US Ban on Russian Anti-Virus Firm's Software Survives Court Challenge
“These defensive actions may very well have adverse consequences for some third parties. But that does not make them unconstitutional,” U.S. District Judge Colleen Kollar-Kotelly in Washington said in her ruling Wednesday against Kaspersky Lab Inc.
May 30, 2018 at 01:54 PM
4 minute read
U.S. District Judge Colleen Kollar-Kotelly. Credit: Diego M. Radzinschi/NLJ
A federal judge on Wednesday dismissed a Moscow-based company's challenge to the Trump administration's governmentwide ban on its software, ruling that the U.S. Department of Homeland Security's move was justified to minimize cybersecurity vulnerabilities.
“These defensive actions may very well have adverse consequences for some third parties. But that does not make them unconstitutional,” U.S. District Judge Colleen Kollar-Kotelly in Washington said in her ruling.
Kaspersky Lab, represented by Baker McKenzie, filed two lawsuits in the U.S. District Court for the District of Columbia. The first challenged the Department of Homeland Security's ban on the firm's software. The second targeted a law passed by Congress that bolstered the government order to stop federal agencies from using “any hardware, software or services” from the company.
When it ordered the ban, in September 2017, the DHS cited concerns about ties between Kaspersky officials and Russian intelligence.
Kaspersky has denied having such ties, describing the allegations as “inflammatory” and inspired by anti-Russia hysteria. The company asked Kollar-Kotelly to declare the governmentwide software ban unconstitutional, arguing that it unfairly singled out the company as a “target for legislative punishment.”
Kollar-Kotelly rejected that claim, saying the law passed by Congress “does not inflict 'punishment' on Kaspersky Lab.”

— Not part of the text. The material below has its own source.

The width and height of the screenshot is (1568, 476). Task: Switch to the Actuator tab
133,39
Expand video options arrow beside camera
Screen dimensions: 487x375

Rather, the judge wrote, “it eliminates a perceived risk to the nation's cybersecurity and, in so doing, has the secondary effect of foreclosing one small source of revenue for a large multinational corporation.”
Ryan Fayhee, a partner at Hughes Hubbard & Reed who left Baker McKenzie in May, was not immediately reached for comment.
Kaspersky said in a statement:
“Kaspersky Lab is disappointed with the court's decisions on its constitutional challenges to the U.S. government prohibitions on the use of its products and services by federal agencies. We will vigorously pursue our appeal rights. Kaspersky Lab maintains that these actions were the product of unconstitutional agency and legislative processes and unfairly targeted the company without any meaningful fact finding. Given the lack of evidence of wrongdoing by the company and the imputation of malicious cyber activity by nation-states to a private company, these decisions have broad implications for the global technology community. Policy prohibiting the U.S. government's use of Kaspersky Lab products and services actually undermines the government's expressed goal of protecting federal systems from the most serious cyber threats.”
In the separate challenge to the ban ordered by DHS, Kollar-Kotelly found that Kaspersky lacked standing. Even if she ruled in favor of Kaspersky in that challenge, she wrote, the law backing up that ban “would remain on the books, preventing any federal government agency from purchasing Kaspersky Lab products.”
Kollar-Kotelly noted that the law does not take effect until October but said that, in response to the DHS order, government agencies have likely already removed Kaspersky Lab products from their systems.
“Under these circumstances, it is completely implausible that any government entity would purchase a Kaspersky Lab product before October 1st,” she wrote.